Department of Health and Human Services' logoDepartment of Health and Human Services

Public Health Service
Food and Drug Administration


New York District
Food & Drug Administration
158-15 Liberty Avenue
Jamaica, NY 11433



May 19, 2005

Bernard William Cooper
Chief Executive Officer
Spectronics Corporation
956 Brush Hollow Road
Westbury, NY 11590-1731

Ref: NYK-2005-13

Dear Mr. Cooper:

During an inspection of your establishment located in Westbury, NY on April 5, 6, and 12, 2005, an investigator from the Food and Drug Administration (FDA) determined that your firm manufactures x-ray autoradiography cassettes. These products are devices as defined by Section 201(h) of the Federal Food, Drug, and Cosmetic Act (the Act), 21 U.S.C.321(h).

The above-stated inspection revealed that these devices are adulterated-within the meaning of section 501(h) of the Act, 21 U.S.C.351(h), in that the methods used in, or the facilities or controls used for their manufacture, packing, storage, or installation are not in conformance with the Quality System regulation for medical devices, as specified in Title 21, Code of Federal Regulations (CFR), Part 820, and the medical device reporting requirements of 21 CFR Part 803.

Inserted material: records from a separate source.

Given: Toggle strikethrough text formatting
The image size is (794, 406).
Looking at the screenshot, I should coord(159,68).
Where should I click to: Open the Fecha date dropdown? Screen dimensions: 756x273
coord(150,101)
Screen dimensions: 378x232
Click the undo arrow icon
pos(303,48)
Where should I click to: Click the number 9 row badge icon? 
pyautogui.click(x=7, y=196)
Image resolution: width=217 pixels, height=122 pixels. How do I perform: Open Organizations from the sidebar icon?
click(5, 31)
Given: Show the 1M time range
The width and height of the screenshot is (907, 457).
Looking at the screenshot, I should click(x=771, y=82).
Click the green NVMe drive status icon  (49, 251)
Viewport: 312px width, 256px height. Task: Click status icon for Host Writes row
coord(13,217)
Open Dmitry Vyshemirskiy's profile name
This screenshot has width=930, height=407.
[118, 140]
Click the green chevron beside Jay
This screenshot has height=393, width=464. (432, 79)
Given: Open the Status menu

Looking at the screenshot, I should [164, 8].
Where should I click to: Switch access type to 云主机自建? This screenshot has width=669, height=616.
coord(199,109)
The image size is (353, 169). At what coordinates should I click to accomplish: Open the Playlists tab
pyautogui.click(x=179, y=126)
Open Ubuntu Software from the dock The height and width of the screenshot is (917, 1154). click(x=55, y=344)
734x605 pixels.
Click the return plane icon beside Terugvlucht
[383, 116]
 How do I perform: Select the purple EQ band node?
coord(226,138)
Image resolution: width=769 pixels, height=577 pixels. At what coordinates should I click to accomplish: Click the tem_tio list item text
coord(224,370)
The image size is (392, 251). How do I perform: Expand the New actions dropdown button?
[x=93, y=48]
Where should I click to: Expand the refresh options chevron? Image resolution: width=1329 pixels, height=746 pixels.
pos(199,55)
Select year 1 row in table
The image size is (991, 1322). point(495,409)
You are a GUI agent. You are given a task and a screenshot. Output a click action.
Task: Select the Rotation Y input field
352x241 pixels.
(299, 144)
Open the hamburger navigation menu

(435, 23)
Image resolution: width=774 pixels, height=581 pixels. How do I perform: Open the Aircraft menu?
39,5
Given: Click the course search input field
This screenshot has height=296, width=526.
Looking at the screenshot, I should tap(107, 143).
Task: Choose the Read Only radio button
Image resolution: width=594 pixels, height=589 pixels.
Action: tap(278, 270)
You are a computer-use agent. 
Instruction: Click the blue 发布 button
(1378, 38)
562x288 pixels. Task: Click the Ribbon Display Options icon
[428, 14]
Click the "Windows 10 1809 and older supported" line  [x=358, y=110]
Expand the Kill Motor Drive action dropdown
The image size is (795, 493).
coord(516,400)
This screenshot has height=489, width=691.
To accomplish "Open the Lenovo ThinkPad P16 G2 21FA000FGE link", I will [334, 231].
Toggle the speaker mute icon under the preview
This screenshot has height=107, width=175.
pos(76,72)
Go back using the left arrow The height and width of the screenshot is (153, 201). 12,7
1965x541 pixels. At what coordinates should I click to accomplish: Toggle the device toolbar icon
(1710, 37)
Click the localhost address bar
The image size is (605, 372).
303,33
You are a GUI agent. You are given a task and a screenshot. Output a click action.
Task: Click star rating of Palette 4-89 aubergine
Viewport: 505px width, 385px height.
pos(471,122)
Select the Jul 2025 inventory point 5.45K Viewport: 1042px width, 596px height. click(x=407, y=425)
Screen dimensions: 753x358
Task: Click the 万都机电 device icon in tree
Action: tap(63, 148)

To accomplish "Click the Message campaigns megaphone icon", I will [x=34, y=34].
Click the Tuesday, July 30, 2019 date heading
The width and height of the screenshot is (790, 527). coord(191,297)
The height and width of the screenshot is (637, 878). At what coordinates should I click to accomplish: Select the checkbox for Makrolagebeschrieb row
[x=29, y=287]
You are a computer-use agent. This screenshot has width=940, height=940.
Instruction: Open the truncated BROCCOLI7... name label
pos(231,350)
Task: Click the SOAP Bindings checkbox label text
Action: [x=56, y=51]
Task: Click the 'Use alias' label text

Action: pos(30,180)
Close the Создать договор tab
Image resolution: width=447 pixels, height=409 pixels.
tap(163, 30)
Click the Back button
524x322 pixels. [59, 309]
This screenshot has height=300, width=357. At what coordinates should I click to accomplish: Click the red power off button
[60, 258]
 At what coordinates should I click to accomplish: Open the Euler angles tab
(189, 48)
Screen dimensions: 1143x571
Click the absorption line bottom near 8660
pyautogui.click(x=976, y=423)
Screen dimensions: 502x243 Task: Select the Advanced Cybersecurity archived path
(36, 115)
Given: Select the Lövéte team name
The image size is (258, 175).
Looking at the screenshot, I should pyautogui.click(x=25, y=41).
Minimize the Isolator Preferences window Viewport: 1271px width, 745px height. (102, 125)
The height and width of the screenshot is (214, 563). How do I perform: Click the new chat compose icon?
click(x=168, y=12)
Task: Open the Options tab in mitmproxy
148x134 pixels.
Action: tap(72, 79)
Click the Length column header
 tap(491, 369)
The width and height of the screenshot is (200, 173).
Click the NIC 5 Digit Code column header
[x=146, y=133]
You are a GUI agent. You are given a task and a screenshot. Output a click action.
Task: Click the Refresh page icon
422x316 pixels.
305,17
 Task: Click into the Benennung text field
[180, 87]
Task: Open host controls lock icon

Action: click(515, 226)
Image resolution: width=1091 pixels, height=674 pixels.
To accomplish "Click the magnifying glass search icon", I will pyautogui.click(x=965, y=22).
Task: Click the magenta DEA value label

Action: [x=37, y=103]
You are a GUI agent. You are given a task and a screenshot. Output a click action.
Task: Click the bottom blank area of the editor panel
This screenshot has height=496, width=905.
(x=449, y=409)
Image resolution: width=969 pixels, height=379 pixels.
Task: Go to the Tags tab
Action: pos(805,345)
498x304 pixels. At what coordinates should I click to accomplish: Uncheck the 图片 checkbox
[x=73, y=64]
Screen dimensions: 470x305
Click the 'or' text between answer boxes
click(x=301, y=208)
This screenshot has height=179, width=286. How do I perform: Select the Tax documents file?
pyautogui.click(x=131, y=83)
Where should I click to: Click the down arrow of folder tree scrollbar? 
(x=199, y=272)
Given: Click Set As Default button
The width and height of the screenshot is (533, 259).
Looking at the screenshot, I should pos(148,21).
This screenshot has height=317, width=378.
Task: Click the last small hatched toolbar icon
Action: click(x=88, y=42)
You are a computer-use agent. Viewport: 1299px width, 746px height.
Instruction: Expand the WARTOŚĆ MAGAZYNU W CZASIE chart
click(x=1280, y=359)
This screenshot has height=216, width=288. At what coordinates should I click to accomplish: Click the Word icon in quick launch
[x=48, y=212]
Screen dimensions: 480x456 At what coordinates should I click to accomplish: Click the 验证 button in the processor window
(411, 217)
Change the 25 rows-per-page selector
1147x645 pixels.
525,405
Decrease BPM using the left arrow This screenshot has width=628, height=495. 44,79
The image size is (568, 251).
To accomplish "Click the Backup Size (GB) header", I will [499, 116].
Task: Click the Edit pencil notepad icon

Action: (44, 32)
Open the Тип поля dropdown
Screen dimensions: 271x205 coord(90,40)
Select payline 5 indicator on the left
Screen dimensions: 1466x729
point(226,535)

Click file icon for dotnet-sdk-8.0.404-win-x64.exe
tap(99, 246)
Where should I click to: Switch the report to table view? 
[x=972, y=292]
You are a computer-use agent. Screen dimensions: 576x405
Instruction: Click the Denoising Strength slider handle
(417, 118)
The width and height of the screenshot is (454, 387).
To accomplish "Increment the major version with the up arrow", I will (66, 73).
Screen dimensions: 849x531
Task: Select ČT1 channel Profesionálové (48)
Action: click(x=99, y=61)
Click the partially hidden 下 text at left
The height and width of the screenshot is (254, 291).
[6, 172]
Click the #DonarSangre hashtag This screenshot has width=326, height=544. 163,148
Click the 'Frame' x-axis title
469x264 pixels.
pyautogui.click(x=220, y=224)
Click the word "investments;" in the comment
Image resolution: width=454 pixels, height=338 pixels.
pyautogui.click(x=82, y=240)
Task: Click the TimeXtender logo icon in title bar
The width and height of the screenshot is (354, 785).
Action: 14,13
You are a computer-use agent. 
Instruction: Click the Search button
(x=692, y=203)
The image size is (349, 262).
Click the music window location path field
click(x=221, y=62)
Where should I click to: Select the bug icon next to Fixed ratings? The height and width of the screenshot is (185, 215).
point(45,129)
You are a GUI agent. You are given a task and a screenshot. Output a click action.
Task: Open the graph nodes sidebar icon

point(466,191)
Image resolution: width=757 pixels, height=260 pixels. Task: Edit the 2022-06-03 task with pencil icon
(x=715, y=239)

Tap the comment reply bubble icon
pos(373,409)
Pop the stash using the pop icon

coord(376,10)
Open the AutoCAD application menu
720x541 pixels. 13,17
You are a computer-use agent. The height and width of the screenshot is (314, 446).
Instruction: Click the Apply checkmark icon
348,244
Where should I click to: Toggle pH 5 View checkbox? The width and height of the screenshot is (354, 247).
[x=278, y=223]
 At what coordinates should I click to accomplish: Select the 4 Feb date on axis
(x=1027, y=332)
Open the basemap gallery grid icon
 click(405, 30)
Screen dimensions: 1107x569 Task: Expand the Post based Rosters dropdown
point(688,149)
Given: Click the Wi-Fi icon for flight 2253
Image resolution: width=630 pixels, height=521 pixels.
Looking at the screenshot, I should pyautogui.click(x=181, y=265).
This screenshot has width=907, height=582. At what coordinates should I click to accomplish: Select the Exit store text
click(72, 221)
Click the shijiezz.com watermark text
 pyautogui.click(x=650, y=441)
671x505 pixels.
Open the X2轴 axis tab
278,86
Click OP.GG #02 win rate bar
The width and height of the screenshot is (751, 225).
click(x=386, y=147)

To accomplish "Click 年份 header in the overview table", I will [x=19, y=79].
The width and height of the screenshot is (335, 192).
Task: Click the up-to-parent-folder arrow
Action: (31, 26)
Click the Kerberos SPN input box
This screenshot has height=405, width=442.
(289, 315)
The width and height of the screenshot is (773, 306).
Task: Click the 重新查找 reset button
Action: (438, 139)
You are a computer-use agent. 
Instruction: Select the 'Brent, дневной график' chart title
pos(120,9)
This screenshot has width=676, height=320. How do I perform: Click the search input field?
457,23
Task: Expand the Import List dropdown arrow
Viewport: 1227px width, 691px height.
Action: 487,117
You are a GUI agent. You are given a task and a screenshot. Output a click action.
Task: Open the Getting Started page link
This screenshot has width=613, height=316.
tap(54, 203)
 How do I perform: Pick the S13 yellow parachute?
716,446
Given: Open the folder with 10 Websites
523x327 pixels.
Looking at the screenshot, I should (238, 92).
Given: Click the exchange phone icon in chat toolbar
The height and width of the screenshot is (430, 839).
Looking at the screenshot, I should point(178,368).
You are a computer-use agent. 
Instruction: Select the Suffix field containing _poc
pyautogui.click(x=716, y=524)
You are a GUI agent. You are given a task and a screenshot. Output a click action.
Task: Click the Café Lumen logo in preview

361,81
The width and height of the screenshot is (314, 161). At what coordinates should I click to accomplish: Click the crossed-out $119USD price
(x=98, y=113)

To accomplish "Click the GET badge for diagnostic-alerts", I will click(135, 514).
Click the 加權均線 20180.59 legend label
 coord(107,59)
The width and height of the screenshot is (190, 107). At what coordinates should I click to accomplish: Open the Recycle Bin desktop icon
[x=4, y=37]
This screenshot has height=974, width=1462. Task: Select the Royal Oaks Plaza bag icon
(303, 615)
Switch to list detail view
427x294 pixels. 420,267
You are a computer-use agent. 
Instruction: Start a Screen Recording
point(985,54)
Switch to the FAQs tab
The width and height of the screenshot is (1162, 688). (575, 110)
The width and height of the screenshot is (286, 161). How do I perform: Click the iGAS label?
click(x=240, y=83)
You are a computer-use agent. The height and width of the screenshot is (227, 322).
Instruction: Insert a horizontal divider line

The deficiencies include the following:

1. Failure to prepare and maintain an approved device master record for your x-ray autoradiography cassettes that includes or refers to the location of device specifications;production process specifications; quality assurance procedures and specifications; packaging and labeling specifications; and installation, maintenance, and servicing procedures, as required by 21 CFR 820.181 and 820.40.
2. Failure to develop, maintain, and implement Medical Device Reporting procedures for reporting deaths and serious injuries to which a device has or may have caused or contributed, as required by 21 CFR 803.17 and 803.3(r).
3. Failure to establish and maintain procedures for receiving, reviewing, and evaluating complaints by a formally designated unit, as required by 21 CFR 820.198(a).
4. Failure to document the evaluation and selection of potential suppliers for their ability to meet specified requirements, as required by 21 CFR 820.50(a)(1). For example, there was no documented evaluation of the current supplier of lead sheets used in the manufacture of your x-ray autoradiography cassettes.

This letter is not intended to be an all-inclusive list of deficiencies at your firm. It is your responsibility to ensure adherence to each requirement of the Act and its implementing regulations. The specific violations noted in this letter and in the Form FDA 483 (copy enclosed) issued to and discussed with John T. Duerr, Vice President of Operations, at the conclusion of the inspection may be symptomatic of serious underlying problems in your firm's quality system. You are responsible for investigating and determining the causes of the violations identified by FDA. You also must promptly initiate permanent corrective and preventive action on your Quality System.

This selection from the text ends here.